-------- Fragmento

Tendré siempre una deuda especial con Marcos Fernández, primer profesor en haber confiado en mí cuando recién empezaba a rozarme la mente la idea de aventurarme en el mundo de la investigación. El mayor estímulo intelectual que tuve en esos años ya lejanos provino sin lugar a dudas de la recordada profesora Olga Ulianova, mujer maravillosa además de señera historiadora quien, con generosidad inimitable, me impulsó a seguir excavando el terreno pedregoso de la historia de la Guerra Fría y de la Unión Soviética.

Una vez instalado en Bélgica aprendí a conocer a mi “segunda familia”, así como a quienes devendrían en mis mejores amigas/os y confidentes. Con emoción en el alma agradezco a todas/os ellos/as por haberme hecho sentir en casa a pesar de la abrumadora distancia que me separaba de mi tierra natal: François Lavis, Evelyne Dumonceau, Hadrien Lavis, Michel Lavis, Florent Verfaillie, Sébastien de Lichtervelde, Pierre Boueyrie. Mi primo Frédéric Lavis pasó horas haciéndome descubrir los meandros más insospechados de la cultura inabarcable de este país pequeño –incluido el flujo inextinguible de sus cervezas traicioneras– y releyendo atentamente y bajo una mirada crítica las primeras pinceladas de este libro allá por el año 2016.

----------------

**Tus tareas**:
A: Reproduce tal cual el pasaje del fragmento que va desde "Una vez instalado" hasta "el año 2016.", ambos incluidos.
B: Convierte en una tabla Markdown, con las columnas Nº y Contenido, las líneas de las entradas desde la que contiene "Click the Report Server Setup title icon" hasta la que contiene "will (x=85, y=150).", esta incluida. Deja fuera las líneas en blanco.

-------- Entradas mostradas

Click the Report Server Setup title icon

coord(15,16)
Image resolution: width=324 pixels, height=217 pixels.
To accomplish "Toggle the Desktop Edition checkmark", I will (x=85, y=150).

----------------
-------- Entradas mostradas

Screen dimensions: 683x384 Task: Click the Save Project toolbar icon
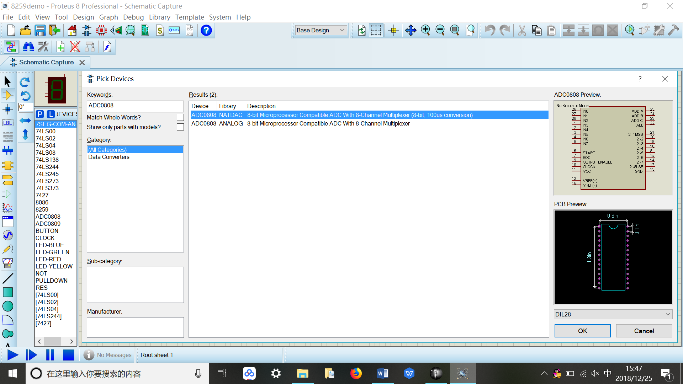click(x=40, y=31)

----------------

**Respuestas esperadas**:
A:
Una vez instalado en Bélgica aprendí a conocer a mi “segunda familia”, así como a quienes devendrían en mis mejores amigas/os y confidentes. Con emoción en el alma agradezco a todas/os ellos/as por haberme hecho sentir en casa a pesar de la abrumadora distancia que me separaba de mi tierra natal: François Lavis, Evelyne Dumonceau, Hadrien Lavis, Michel Lavis, Florent Verfaillie, Sébastien de Lichtervelde, Pierre Boueyrie. Mi primo Frédéric Lavis pasó horas haciéndome descubrir los meandros más insospechados de la cultura inabarcable de este país pequeño –incluido el flujo inextinguible de sus cervezas traicioneras– y releyendo atentamente y bajo una mirada crítica las primeras pinceladas de este libro allá por el año 2016.

B:
| Nº | Contenido |
|---|---|
| 1 | Click the Report Server Setup title icon |
| 2 | coord(15,16) |
| 3 | Image resolution: width=324 pixels, height=217 pixels. |
| 4 | To accomplish "Toggle the Desktop Edition checkmark", I will (x=85, y=150). |